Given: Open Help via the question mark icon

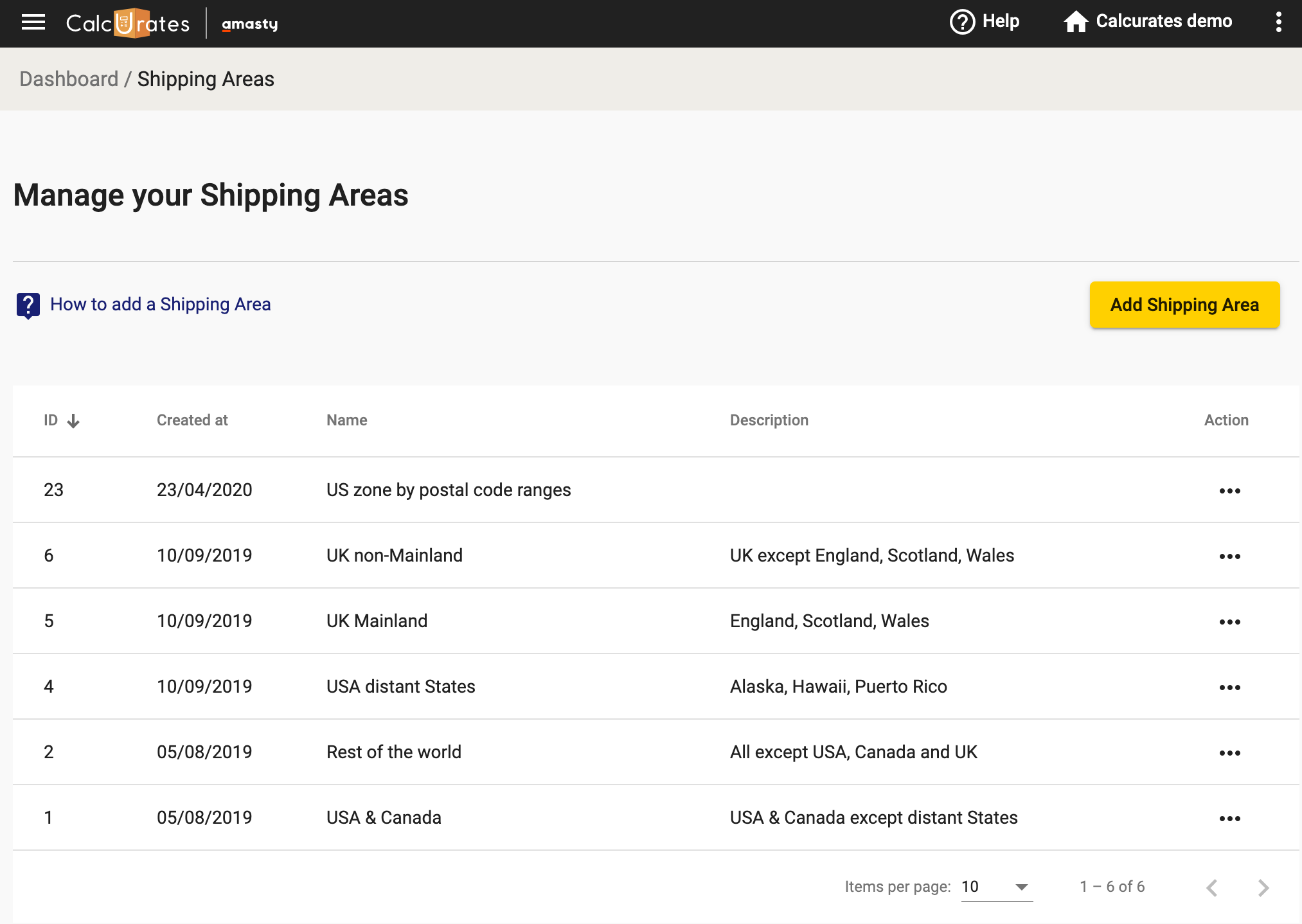Looking at the screenshot, I should click(961, 21).
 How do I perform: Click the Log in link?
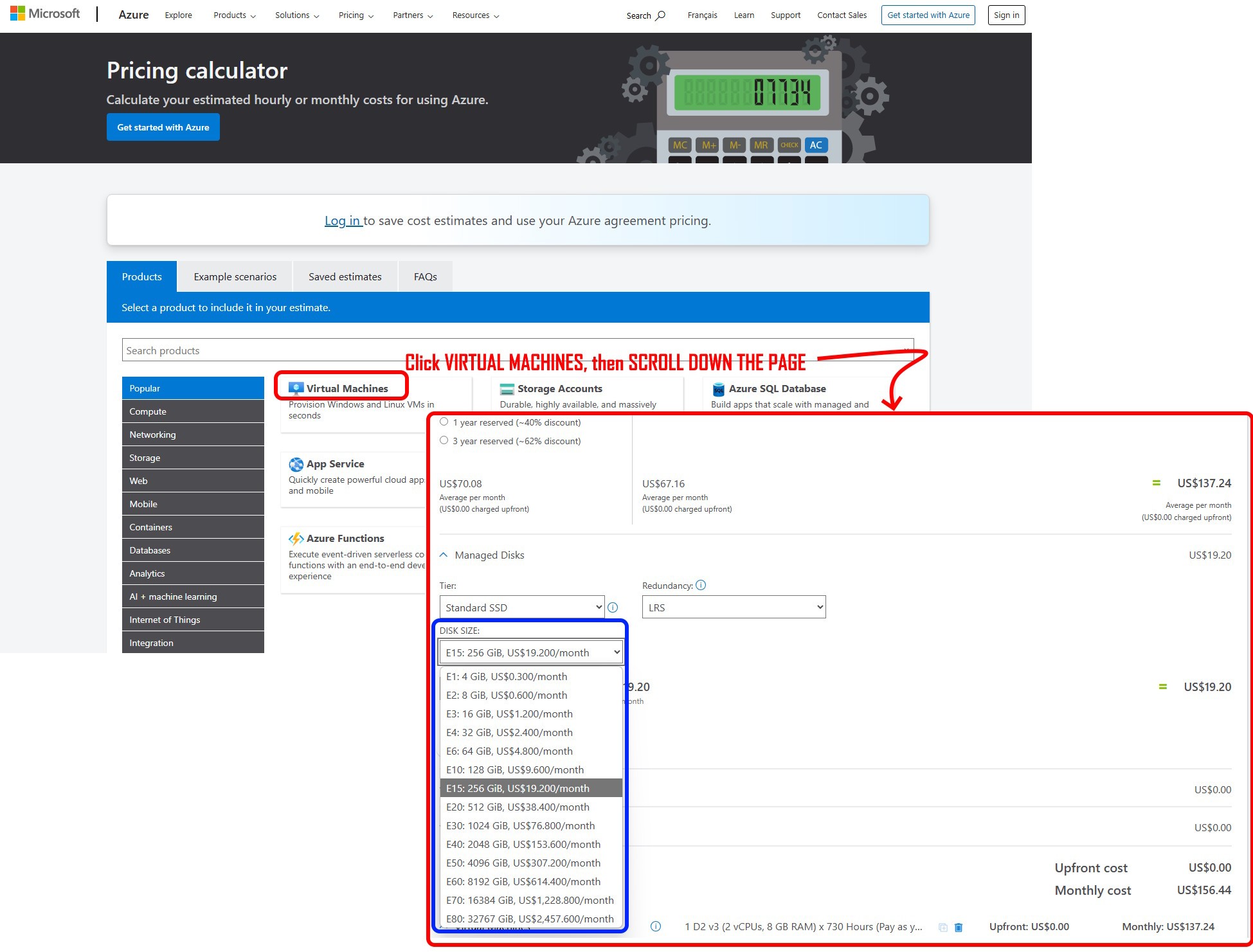pyautogui.click(x=342, y=221)

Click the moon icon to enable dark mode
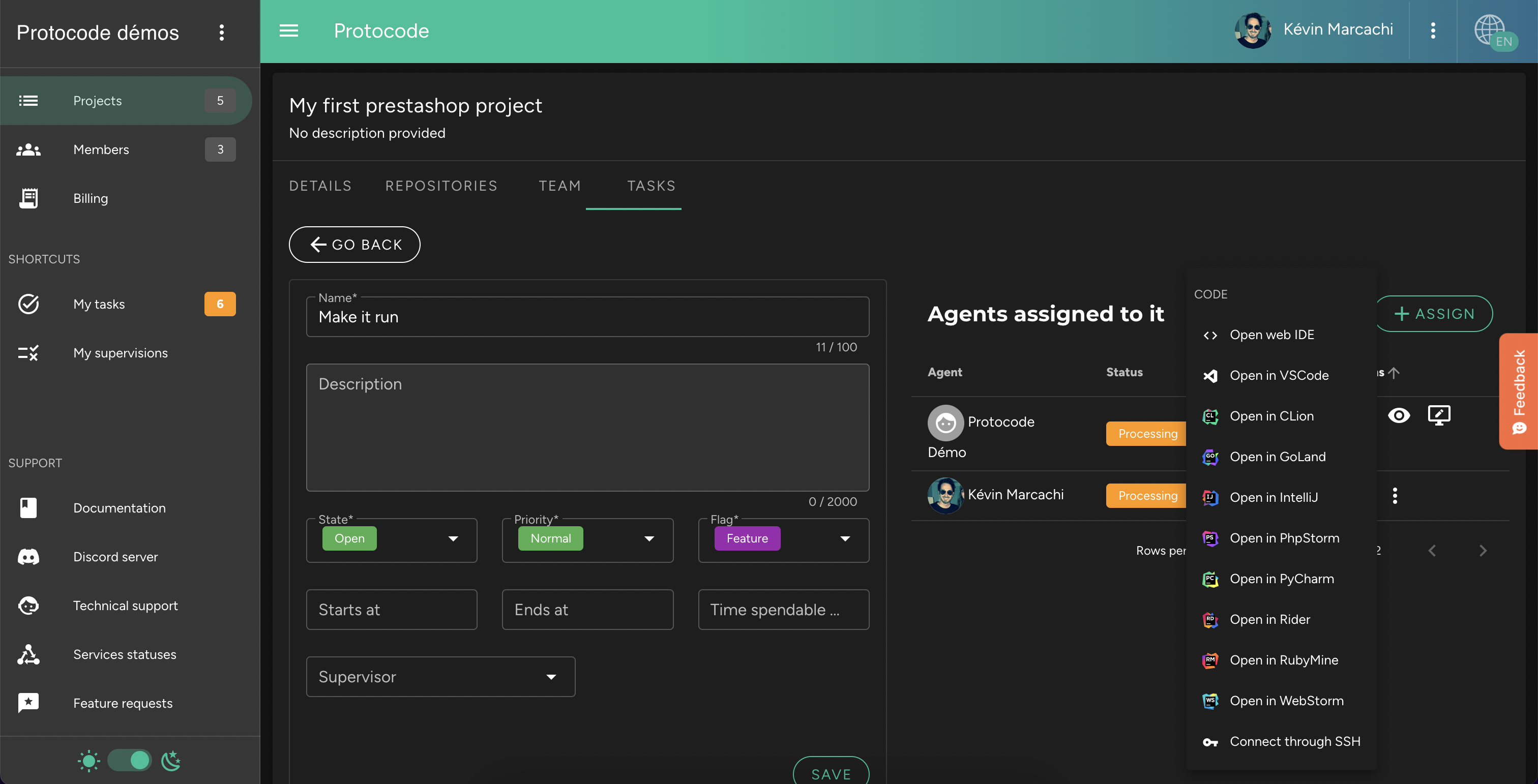click(x=171, y=760)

________________

* **What you need to do**: Transcribe exactly the portion of the material above that runs from the line containing "How do I perform: Click the Log in link?" through its last line, omitting all pictures.

* **Result**:
 How do I perform: Click the Log in link?
pyautogui.click(x=342, y=221)

Click the moon icon to enable dark mode
click(x=171, y=760)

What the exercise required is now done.